Purtroppo però lo stesso Cremonini non è uno Steve McQueen, ovvero il videoartista britannico che per tracciare il profilo di Bobby Sands (il terrorista dell'IRA morto nell'81 in Irlanda Del Nord) partiva dallo studio dell'immagine: Sulla Mia Pelle non è Hunger e, come ci si poteva aspettare, esprime il bisogno di divulgare la storia di Cucchi ad ogni tipo di spettatore possibile. Il film non tradisce la sua natura televisiva, soprattutto quando in gioco ci sono i genitori del protagonista: le interpretazioni di Max Tortora (il padre) e Jasmine Trinca (la sorella Ilaria Cucchi) si collocano perfettamente nello standard piatto della fiction nazionale.
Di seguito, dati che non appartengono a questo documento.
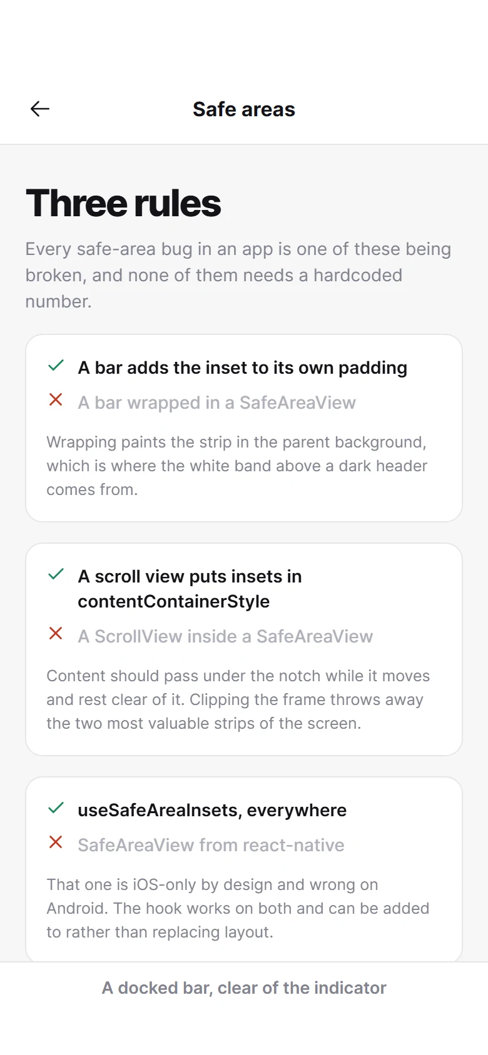
Task: Click the 'Every safe-area bug' intro paragraph
Action: pos(238,275)
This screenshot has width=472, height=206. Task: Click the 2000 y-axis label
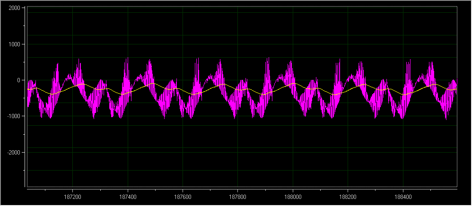(x=13, y=9)
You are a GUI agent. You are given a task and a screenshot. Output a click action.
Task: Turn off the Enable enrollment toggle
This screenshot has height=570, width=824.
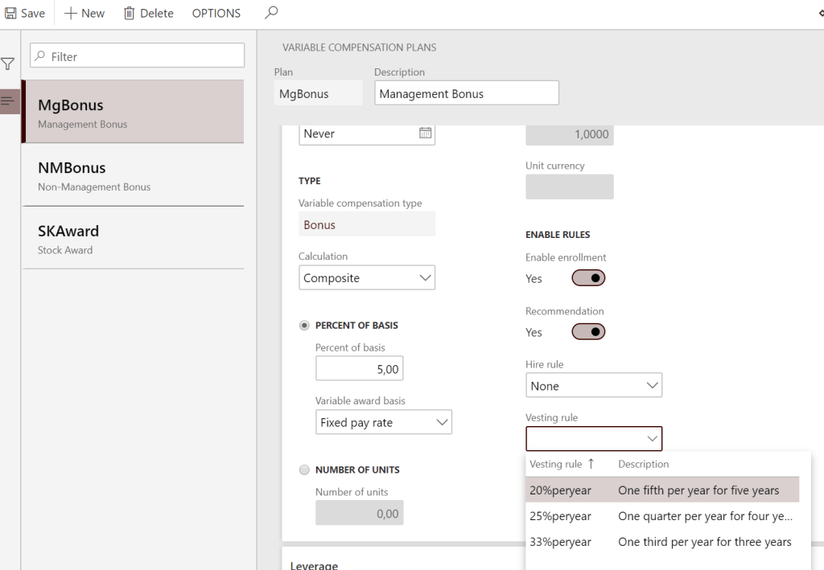pos(588,278)
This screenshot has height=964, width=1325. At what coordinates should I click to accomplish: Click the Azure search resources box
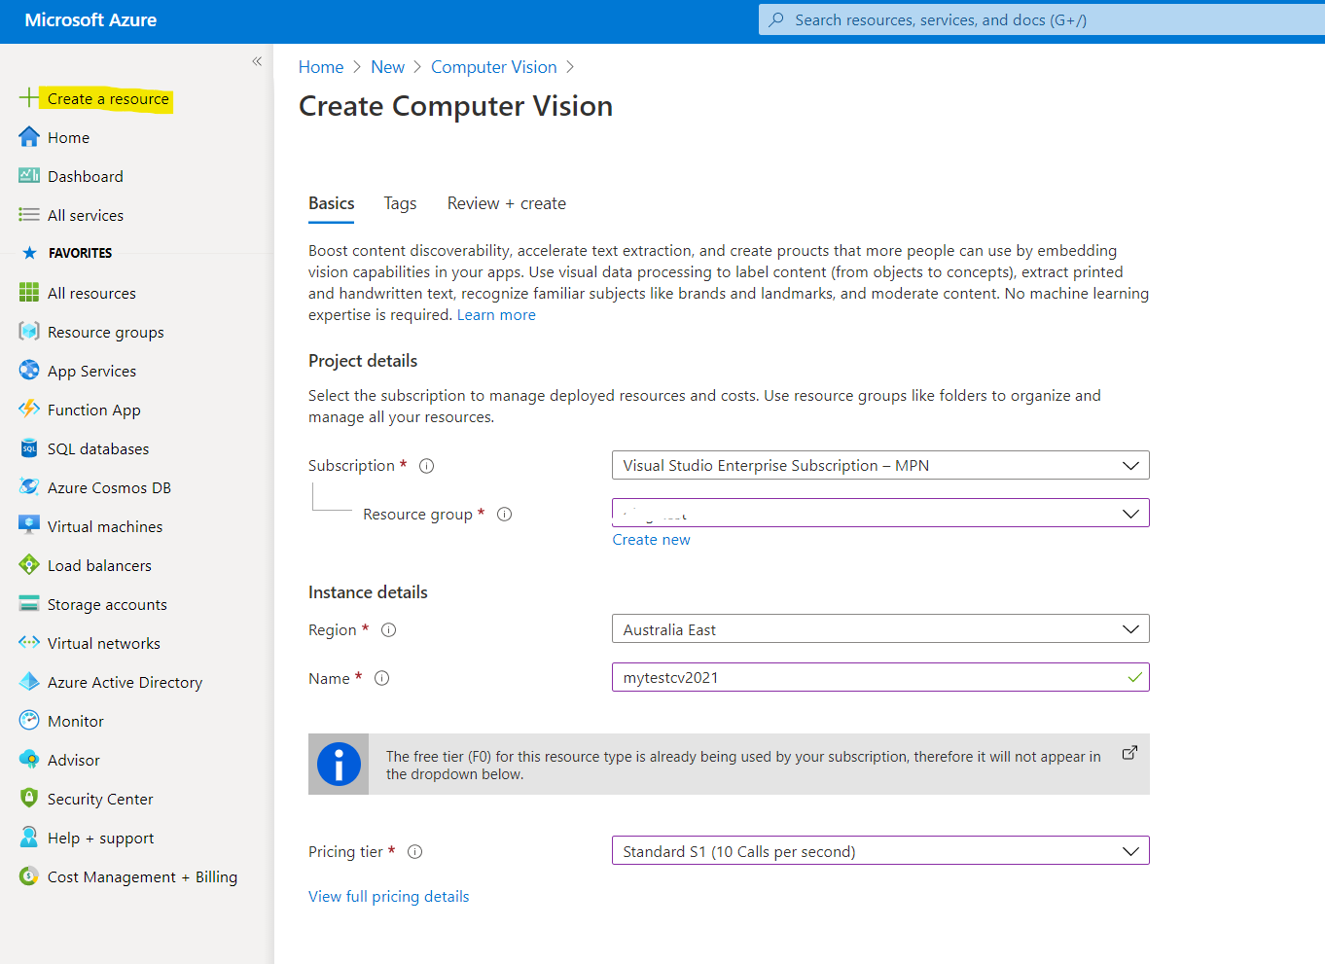coord(1041,19)
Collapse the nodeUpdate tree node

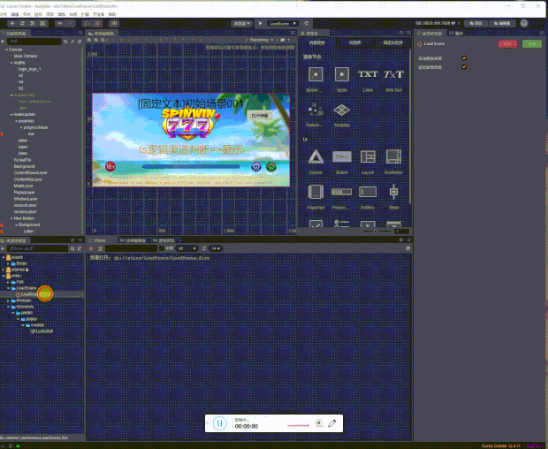(x=11, y=115)
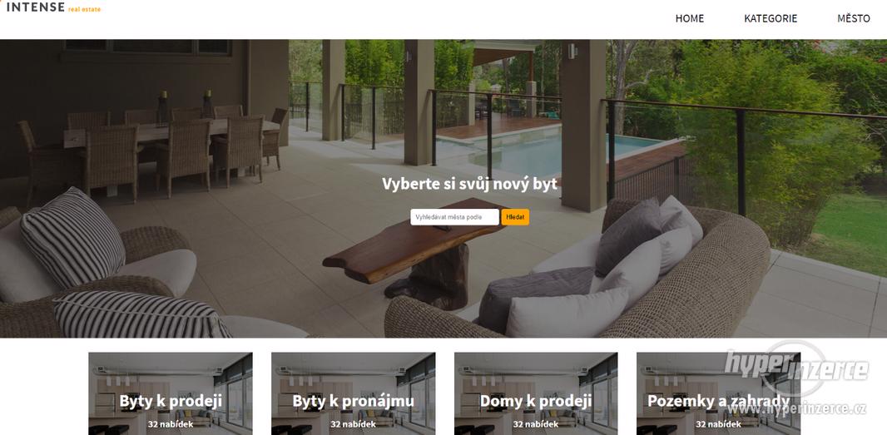Click the INTENSE logo text
Screen dimensions: 887x435
pyautogui.click(x=35, y=7)
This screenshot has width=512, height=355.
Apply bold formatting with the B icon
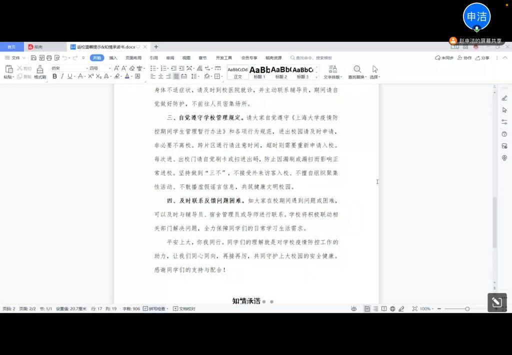55,76
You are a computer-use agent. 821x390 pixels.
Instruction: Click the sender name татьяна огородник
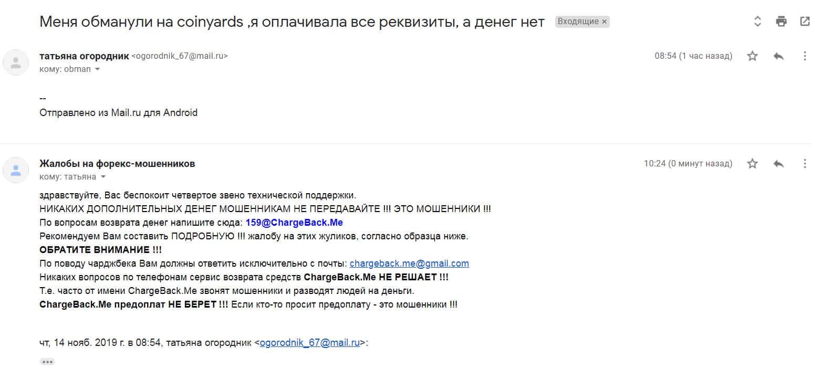84,56
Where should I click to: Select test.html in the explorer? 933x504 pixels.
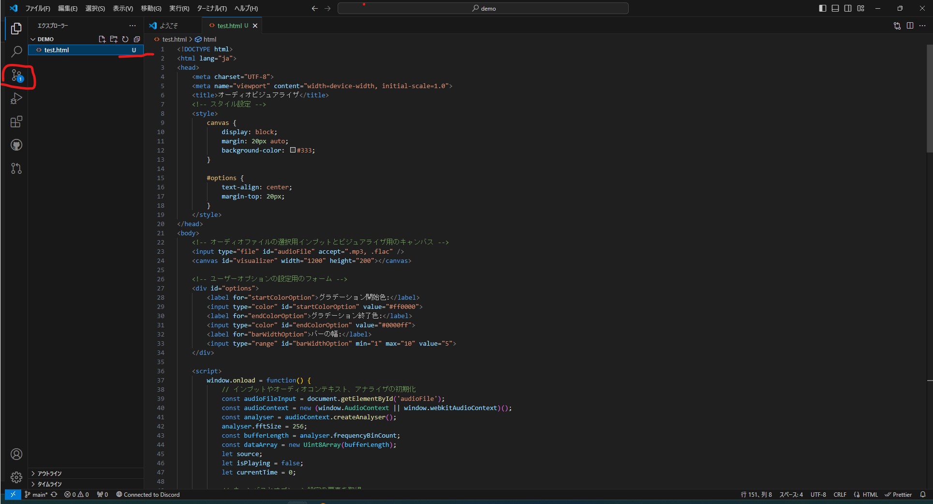click(57, 50)
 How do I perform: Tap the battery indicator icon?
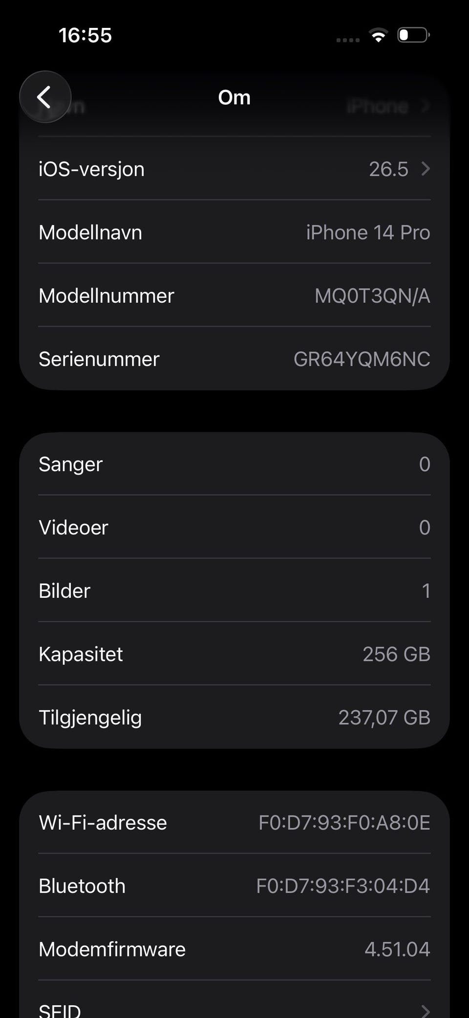(413, 35)
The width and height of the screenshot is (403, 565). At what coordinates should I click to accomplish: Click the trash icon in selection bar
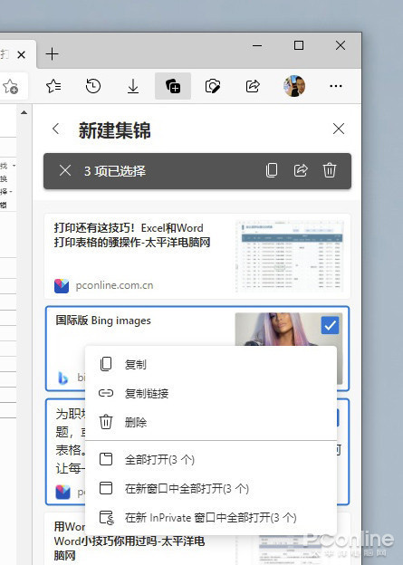[330, 170]
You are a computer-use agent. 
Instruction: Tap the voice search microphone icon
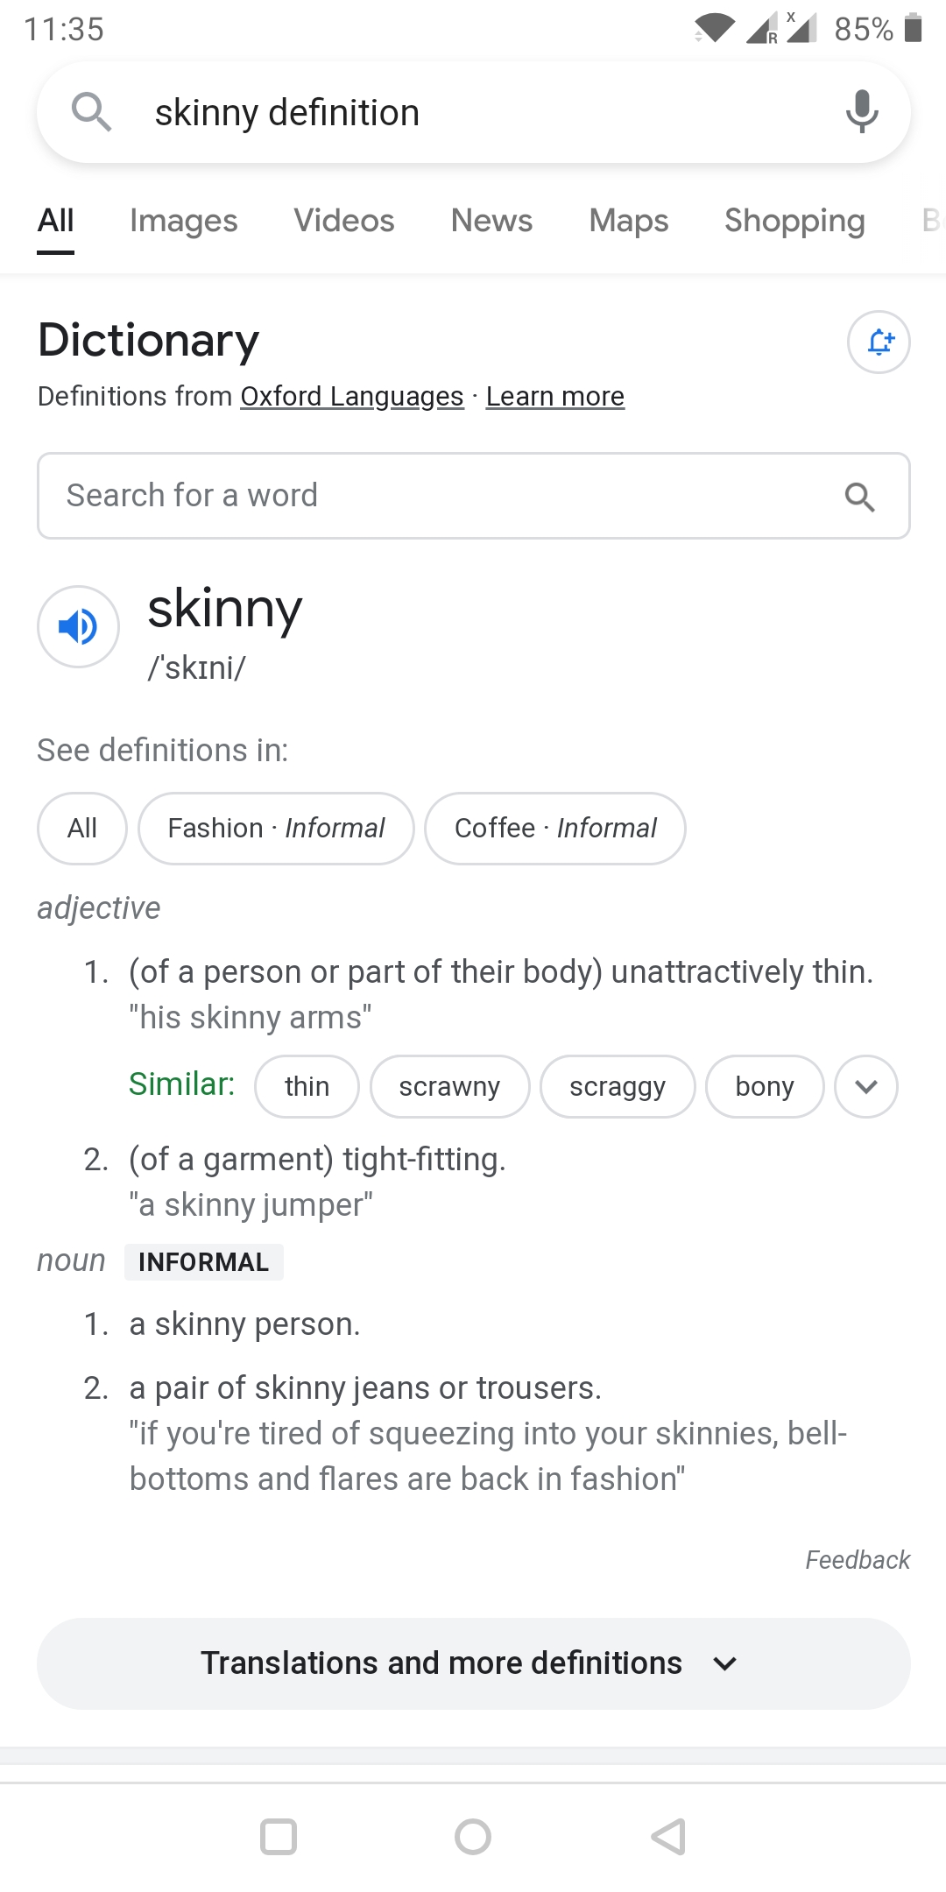862,112
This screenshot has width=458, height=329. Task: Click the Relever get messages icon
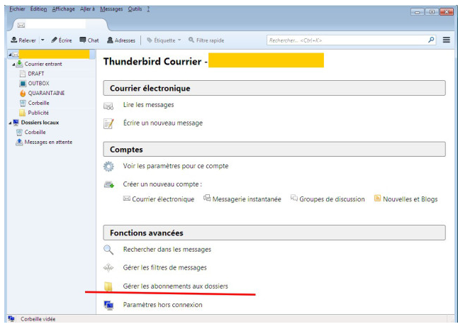tap(14, 40)
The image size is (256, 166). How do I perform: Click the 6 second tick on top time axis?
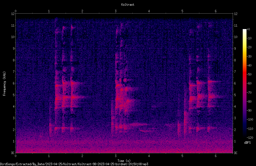click(x=216, y=11)
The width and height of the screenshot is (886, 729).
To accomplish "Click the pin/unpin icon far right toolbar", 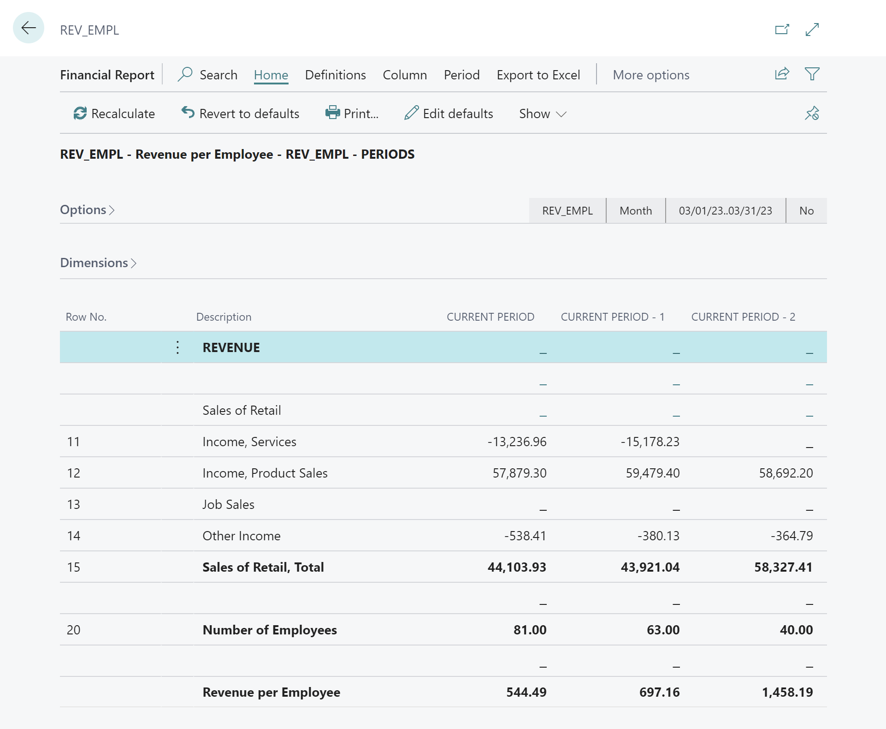I will click(x=812, y=114).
Se è ineccepibile sul piano informativo e del rapporto con i fascicoli giudiziari del caso, il risultato è molto distante da ciò che il Cinema dovrebbe smuovere, ovvero un'angoscia data dalle capacità espressive del mezzo e dalla deformazione intima di una realtà che viene raggiunta solo attraverso una toppa aperta che illumina i lividi. Perde la partita anche con Diaz, che era assai meno onesto come prodotto iper-reale, nel suo rapporto con l'etica del racconto e la visione della Storia, ma che nella sua natura talvolta grossolana mostrava lampi di educazione registica cristallina. Comunque è già qualcosa.